## [What the exercise asks]
Reproduce precisely the lines of the listing below, starting with the line that contains "Screen dimensions: 1579x702" and stopping after the line that contains "You are a computer-use agent. Viewport: 824px"; include nothing else.

## [Exercise data]
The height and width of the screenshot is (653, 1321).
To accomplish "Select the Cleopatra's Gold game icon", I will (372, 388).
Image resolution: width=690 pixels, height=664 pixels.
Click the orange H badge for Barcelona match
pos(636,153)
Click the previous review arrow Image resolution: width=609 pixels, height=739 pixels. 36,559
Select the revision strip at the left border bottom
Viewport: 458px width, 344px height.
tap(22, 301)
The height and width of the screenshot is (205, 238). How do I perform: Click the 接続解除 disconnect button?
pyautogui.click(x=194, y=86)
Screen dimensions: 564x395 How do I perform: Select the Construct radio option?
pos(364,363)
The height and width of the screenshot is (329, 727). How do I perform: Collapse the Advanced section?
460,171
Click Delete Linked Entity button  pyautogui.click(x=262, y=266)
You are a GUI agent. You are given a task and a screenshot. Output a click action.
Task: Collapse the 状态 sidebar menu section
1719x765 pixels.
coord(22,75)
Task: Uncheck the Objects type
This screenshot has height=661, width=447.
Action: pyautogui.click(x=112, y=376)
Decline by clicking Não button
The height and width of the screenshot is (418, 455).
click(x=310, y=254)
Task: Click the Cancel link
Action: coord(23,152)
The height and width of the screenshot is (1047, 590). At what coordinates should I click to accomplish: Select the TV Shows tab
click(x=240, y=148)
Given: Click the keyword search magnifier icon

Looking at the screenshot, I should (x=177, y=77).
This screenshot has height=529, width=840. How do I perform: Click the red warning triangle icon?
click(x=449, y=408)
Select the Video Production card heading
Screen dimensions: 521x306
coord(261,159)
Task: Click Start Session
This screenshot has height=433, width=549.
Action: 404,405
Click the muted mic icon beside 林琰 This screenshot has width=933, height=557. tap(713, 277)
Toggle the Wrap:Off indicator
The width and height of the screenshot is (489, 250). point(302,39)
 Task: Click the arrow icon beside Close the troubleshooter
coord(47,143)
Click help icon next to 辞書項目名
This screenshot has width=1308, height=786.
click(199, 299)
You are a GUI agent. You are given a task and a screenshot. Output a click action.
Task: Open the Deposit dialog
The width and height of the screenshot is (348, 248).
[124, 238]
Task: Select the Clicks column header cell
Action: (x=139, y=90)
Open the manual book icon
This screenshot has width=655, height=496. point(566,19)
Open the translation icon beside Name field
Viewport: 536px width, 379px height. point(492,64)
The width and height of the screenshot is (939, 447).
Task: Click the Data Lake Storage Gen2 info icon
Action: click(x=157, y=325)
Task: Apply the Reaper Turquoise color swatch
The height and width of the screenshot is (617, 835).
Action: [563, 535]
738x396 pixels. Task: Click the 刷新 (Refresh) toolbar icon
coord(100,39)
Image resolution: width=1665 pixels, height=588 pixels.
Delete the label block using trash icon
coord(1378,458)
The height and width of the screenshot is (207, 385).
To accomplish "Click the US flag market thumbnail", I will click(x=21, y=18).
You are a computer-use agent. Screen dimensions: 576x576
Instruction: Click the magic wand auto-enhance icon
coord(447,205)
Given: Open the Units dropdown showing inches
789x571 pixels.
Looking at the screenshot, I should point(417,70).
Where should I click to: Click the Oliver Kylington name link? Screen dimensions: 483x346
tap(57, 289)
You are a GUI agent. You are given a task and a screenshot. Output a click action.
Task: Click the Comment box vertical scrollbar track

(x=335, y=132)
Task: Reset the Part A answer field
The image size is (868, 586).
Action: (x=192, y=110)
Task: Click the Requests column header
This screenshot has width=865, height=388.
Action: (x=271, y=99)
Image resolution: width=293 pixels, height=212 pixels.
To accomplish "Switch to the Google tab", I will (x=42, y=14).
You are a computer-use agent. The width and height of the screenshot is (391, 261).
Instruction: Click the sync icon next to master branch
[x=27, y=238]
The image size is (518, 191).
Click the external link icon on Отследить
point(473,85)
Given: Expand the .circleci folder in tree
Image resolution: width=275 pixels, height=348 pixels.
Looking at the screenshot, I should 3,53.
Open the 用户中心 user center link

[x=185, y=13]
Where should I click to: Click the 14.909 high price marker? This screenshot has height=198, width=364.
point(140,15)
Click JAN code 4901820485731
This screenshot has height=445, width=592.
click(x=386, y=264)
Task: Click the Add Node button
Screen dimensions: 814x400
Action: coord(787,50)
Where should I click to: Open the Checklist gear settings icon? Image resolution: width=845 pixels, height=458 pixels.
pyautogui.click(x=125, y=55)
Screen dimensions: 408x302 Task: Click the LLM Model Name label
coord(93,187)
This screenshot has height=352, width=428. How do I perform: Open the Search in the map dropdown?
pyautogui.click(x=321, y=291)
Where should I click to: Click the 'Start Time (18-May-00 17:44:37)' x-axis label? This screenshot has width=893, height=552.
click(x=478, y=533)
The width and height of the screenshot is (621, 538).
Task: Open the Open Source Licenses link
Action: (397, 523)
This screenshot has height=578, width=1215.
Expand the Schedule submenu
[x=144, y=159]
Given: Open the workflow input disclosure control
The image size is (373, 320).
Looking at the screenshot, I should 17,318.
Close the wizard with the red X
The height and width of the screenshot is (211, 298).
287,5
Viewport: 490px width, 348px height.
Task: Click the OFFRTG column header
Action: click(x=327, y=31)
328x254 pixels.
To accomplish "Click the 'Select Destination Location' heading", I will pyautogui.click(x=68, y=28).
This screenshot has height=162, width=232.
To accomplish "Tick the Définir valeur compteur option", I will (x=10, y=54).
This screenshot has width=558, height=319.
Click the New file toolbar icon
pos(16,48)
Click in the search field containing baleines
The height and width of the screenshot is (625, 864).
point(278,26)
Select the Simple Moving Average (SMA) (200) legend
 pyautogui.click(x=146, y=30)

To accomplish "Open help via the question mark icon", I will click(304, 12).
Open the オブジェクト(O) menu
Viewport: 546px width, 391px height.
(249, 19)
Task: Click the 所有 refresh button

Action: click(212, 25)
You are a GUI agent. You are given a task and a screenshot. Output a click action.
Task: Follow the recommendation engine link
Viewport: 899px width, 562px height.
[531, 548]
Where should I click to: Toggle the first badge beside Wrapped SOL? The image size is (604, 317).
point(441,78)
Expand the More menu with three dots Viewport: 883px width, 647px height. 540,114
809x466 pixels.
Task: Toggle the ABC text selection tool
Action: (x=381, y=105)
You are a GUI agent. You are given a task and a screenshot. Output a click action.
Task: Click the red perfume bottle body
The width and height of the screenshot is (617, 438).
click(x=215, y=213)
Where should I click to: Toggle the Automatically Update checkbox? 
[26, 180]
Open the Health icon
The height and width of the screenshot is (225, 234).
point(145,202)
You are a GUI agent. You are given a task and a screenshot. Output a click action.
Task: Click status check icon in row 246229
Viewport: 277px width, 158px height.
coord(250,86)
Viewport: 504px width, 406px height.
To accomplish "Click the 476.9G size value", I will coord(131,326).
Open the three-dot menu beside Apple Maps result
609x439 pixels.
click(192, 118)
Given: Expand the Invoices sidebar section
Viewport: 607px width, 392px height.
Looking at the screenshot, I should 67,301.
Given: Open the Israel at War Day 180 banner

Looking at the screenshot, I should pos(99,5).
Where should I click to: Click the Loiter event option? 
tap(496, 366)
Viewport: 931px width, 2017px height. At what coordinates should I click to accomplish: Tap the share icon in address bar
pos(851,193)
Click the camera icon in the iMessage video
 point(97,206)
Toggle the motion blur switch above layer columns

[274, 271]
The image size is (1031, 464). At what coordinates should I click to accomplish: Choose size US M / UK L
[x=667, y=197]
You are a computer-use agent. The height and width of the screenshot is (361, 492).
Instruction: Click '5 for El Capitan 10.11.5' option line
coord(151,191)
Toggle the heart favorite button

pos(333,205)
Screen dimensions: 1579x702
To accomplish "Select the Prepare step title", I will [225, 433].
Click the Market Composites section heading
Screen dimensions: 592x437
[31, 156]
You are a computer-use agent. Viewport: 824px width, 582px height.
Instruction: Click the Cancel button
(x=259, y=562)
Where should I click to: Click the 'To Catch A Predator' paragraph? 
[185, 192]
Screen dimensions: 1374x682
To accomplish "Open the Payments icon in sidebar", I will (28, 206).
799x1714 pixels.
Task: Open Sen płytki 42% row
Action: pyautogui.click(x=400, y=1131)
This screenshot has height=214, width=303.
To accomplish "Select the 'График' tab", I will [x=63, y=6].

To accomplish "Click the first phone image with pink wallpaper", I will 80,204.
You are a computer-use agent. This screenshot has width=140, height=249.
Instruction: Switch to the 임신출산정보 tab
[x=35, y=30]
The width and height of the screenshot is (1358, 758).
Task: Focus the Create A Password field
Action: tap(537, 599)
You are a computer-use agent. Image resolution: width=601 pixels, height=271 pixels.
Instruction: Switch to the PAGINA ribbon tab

## [The completed task]
Screen dimensions: 1579x702
To accomplish "Select the Prepare step title", I will [225, 433].
Click the Market Composites section heading
Screen dimensions: 592x437
[31, 156]
You are a computer-use agent. Viewport: 824px width, 582px height.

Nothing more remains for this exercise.